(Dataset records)
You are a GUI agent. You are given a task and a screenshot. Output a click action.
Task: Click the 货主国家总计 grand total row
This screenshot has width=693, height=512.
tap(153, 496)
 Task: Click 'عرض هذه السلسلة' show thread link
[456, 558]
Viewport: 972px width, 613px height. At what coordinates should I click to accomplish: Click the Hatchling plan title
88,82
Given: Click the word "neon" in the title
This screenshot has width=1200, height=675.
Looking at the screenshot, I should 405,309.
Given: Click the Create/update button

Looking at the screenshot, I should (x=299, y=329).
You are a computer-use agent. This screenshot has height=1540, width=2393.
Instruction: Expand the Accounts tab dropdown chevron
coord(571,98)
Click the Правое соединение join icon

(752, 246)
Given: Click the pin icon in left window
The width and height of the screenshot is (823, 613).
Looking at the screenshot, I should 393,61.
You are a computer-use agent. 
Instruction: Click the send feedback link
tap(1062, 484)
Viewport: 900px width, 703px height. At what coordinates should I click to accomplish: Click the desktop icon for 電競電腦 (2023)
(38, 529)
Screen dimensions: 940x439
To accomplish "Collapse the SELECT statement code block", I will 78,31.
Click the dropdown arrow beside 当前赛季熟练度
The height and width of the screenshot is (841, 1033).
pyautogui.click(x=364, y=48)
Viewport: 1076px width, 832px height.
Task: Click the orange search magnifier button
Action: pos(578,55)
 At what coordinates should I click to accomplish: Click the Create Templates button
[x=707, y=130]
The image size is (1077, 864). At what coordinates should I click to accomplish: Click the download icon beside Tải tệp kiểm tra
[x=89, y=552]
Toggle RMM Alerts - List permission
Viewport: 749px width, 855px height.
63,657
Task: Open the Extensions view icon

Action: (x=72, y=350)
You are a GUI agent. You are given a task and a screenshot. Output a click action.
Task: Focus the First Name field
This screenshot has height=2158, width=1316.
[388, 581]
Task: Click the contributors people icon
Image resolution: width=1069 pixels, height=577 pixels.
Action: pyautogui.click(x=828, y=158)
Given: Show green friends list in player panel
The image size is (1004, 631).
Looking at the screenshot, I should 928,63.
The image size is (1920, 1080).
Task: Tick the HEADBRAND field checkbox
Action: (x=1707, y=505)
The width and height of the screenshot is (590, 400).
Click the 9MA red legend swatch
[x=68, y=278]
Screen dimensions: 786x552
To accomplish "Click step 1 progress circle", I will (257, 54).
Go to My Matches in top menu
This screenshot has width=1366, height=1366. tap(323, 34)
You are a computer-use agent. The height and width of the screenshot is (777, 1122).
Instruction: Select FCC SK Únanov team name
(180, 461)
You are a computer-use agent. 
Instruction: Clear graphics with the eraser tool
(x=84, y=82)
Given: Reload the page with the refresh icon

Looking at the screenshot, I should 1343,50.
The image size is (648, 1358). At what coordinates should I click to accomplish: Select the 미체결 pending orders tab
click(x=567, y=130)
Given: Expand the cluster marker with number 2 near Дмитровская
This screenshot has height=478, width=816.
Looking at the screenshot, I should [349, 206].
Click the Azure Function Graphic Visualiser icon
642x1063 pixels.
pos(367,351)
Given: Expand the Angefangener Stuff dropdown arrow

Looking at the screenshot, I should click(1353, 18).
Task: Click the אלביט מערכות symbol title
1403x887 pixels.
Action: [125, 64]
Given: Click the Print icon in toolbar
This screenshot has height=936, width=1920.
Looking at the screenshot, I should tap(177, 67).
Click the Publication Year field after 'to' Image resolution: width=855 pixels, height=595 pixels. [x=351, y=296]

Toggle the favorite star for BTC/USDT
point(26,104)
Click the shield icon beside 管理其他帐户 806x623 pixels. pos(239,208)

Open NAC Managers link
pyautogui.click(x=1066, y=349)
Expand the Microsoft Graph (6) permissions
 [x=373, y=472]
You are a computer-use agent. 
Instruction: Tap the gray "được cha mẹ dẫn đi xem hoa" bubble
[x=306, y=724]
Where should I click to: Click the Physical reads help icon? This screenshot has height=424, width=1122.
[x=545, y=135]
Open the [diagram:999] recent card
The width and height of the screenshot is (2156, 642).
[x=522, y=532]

[Task to complete]
Rewrite the data above, replacing "computer-use agent" with "desktop automation agent" everywhere and leaving everything else unchanged.

[Output of the exercise]
You are a GUI agent. You are given a task and a screenshot. Output a click action.
Task: Click the 货主国家总计 grand total row
This screenshot has width=693, height=512.
tap(153, 496)
 Task: Click 'عرض هذه السلسلة' show thread link
[456, 558]
Viewport: 972px width, 613px height. At what coordinates should I click to accomplish: Click the Hatchling plan title
88,82
Given: Click the word "neon" in the title
This screenshot has width=1200, height=675.
Looking at the screenshot, I should 405,309.
Given: Click the Create/update button

Looking at the screenshot, I should (x=299, y=329).
You are a desktop automation agent. This screenshot has height=1540, width=2393.
Instruction: Expand the Accounts tab dropdown chevron
coord(571,98)
Click the Правое соединение join icon

(752, 246)
Given: Click the pin icon in left window
The width and height of the screenshot is (823, 613).
Looking at the screenshot, I should 393,61.
You are a desktop automation agent. 
Instruction: Click the send feedback link
tap(1062, 484)
Viewport: 900px width, 703px height. At what coordinates should I click to accomplish: Click the desktop icon for 電競電腦 (2023)
(38, 529)
Screen dimensions: 940x439
To accomplish "Collapse the SELECT statement code block", I will 78,31.
Click the dropdown arrow beside 当前赛季熟练度
The height and width of the screenshot is (841, 1033).
pyautogui.click(x=364, y=48)
Viewport: 1076px width, 832px height.
Task: Click the orange search magnifier button
Action: pos(578,55)
 At what coordinates should I click to accomplish: Click the Create Templates button
[x=707, y=130]
The image size is (1077, 864). At what coordinates should I click to accomplish: Click the download icon beside Tải tệp kiểm tra
[x=89, y=552]
Toggle RMM Alerts - List permission
Viewport: 749px width, 855px height.
63,657
Task: Open the Extensions view icon

Action: (x=72, y=350)
You are a GUI agent. You are given a task and a screenshot. Output a click action.
Task: Focus the First Name field
This screenshot has height=2158, width=1316.
[388, 581]
Task: Click the contributors people icon
Image resolution: width=1069 pixels, height=577 pixels.
Action: pyautogui.click(x=828, y=158)
Given: Show green friends list in player panel
The image size is (1004, 631).
Looking at the screenshot, I should 928,63.
The image size is (1920, 1080).
Task: Tick the HEADBRAND field checkbox
Action: (x=1707, y=505)
The width and height of the screenshot is (590, 400).
Click the 9MA red legend swatch
[x=68, y=278]
Screen dimensions: 786x552
To accomplish "Click step 1 progress circle", I will (257, 54).
Go to My Matches in top menu
This screenshot has width=1366, height=1366. tap(323, 34)
You are a desktop automation agent. The height and width of the screenshot is (777, 1122).
Instruction: Select FCC SK Únanov team name
(180, 461)
You are a desktop automation agent. 
Instruction: Clear graphics with the eraser tool
(x=84, y=82)
Given: Reload the page with the refresh icon

Looking at the screenshot, I should 1343,50.
The image size is (648, 1358). At what coordinates should I click to accomplish: Select the 미체결 pending orders tab
click(x=567, y=130)
Given: Expand the cluster marker with number 2 near Дмитровская
This screenshot has height=478, width=816.
Looking at the screenshot, I should [349, 206].
Click the Azure Function Graphic Visualiser icon
642x1063 pixels.
pos(367,351)
Given: Expand the Angefangener Stuff dropdown arrow

Looking at the screenshot, I should click(1353, 18).
Task: Click the אלביט מערכות symbol title
1403x887 pixels.
Action: [125, 64]
Given: Click the Print icon in toolbar
This screenshot has height=936, width=1920.
Looking at the screenshot, I should tap(177, 67).
Click the Publication Year field after 'to' Image resolution: width=855 pixels, height=595 pixels. [x=351, y=296]

Toggle the favorite star for BTC/USDT
point(26,104)
Click the shield icon beside 管理其他帐户 806x623 pixels. pos(239,208)

Open NAC Managers link
pyautogui.click(x=1066, y=349)
Expand the Microsoft Graph (6) permissions
 [x=373, y=472]
You are a desktop automation agent. 
Instruction: Tap the gray "được cha mẹ dẫn đi xem hoa" bubble
[x=306, y=724]
Where should I click to: Click the Physical reads help icon? This screenshot has height=424, width=1122.
[x=545, y=135]
Open the [diagram:999] recent card
The width and height of the screenshot is (2156, 642).
[x=522, y=532]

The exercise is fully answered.